Comme de nombreuses femmes d'Égypte, notamment parmi les plus éduquées, cette employée de banque de 29 ans, non voilée et vêtue à l'occidentale, a observé avec inquiétude les premiers pas des islamistes au Parlement. Certains se sont distingués en proposant de réformer la «khola», une disposition qui permet aux femmes de divorcer sans l'accord de leur mari, «afin de protéger l'institution familiale». D'autres, d'obédience salafiste, ont réclamé l'abaissement de l'âge du mariage pour les filles ou la légalisation de l'excision. Autant de «ballons d'essai» qui ont vite été abandonnés devant la bronca des féministes et des libéraux.

«Il ne faut pourtant pas s'y tromper, plaide Nehad Abu el-Komsan, présidente du Centre égyptien pour les droits de la femme. Les Frères musulmans jouent un jeu qui consiste à se présenter comme des libéraux tout en poussant les salafistes à avancer des projets de loi rétrogrades. Effrayés par l'augmentation du nombre de divorces, ils sont convaincus que les droits de la femme représentent une menace pour l'équilibre de la société.»

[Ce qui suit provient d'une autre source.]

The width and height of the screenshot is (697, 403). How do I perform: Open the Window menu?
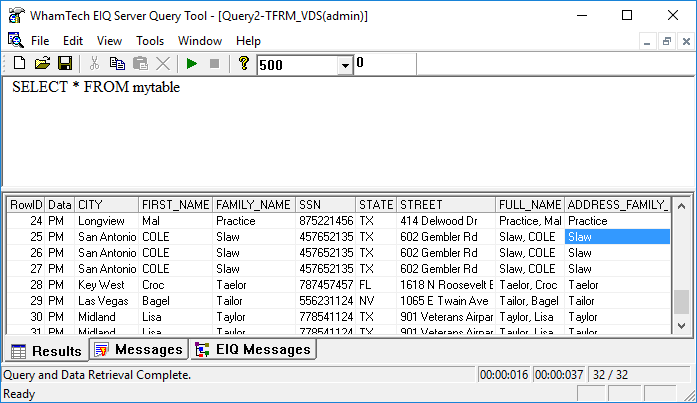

Pays de tradition conservatrice, l'Égypte a adopté dans les années 2000 plusieurs lois progressistes sur le statut de la femme. L'âge légal du mariage est passé de 16 à 18 ans, le harcèlement sexuel et l'excision sont devenus des infractions pénales, les droits des mères divorcées vis-à-vis de leurs enfants ont été consolidés. «Moubarak ne s'intéressait pas particulièrement à ces questions mais il les a toujours abordées comme autant de points négociables, explique Nehad Abu el-Komsan. Autrement dit, il lâchait sur les droits de la femme pour ne pas avoir à le faire sur la torture ou sur la liberté d'expression.»

«L'ignorance et la pauvreté»

Sitôt arrivés au Parlement, les élus du parti Justice et liberté, émanation des Frères musulmans, ont réclamé la suppression du Conseil des droits de la femme, créé par Suzanne Moubarak, qui à leurs yeux incarnait trop clairement l'ancien régime. Un signal ambigu que Mohammed Morsi, soucieux d'éviter les procès en obscurantisme, s'est employé à corriger début juin: «Des lois protégeant les femmes existent déjà et je n'entends pas les modifier, qu'il s'agisse de l'âge légal du mariage, de la khola ou de l'excision.»

«Cette controverse sur les droits de la femme est le fruit d'une campagne méthodique de l'ancien régime pour tenter de discréditer les Frères musulmans», se défend pour sa part la député islamiste Azza el-Garf, devenue la bête noire des féministes depuis qu'elle s'est déclarée favorable à la révision de sept textes encadrant le mariage, le divorce et la garde des enfants au motif qu'ils seraient «nuisibles à la société». «La vérité, c'est que nous n'avons déposé aucun projet de loi en ce sens car notre priorité est de favoriser l'émancipation des femmes par le développement économique du pays», jure-t-elle aujourd'hui, sans convaincre ses nombreux détracteurs.

Comme nombre de féministes, Hadil el-Sheikh estime ainsi que la récente montée de l'islamisme fait peser sur les Égyptiennes une pression qui n'existait pas autrefois. «Il y a cinq ans, la banque qui m'emploie interdisait aux femmes voilées de se trouver en contact avec les clients, raconte-t-elle. Aujourd'hui, il me suffit de sortir en robe pour essuyer des regards plus ou moins hostiles des passants, et parfois des remarques menaçantes.»

Issue d'une famille très pieuse, Imen Mohamed incarne un autre visage de la femme égyptienne. Âgée de 23 ans, portant le voile mais ne dédaignant pas une certaine coquetterie, elle rêve de marcher sur les traces de Mona Chazly, célèbre présentatrice de talk-shows dont elle apprécie «la tenue respectable» et «le langage toujours soutenu». «Bien plus que l'islamisme, plaide-t-elle, c'est l'ignorance et la pauvreté qui favorisent l'oppression des femmes égyptiennes.» À l'entendre, leur statut ne serait nullement menacé par l'arrivée au pouvoir des Frères musulmans.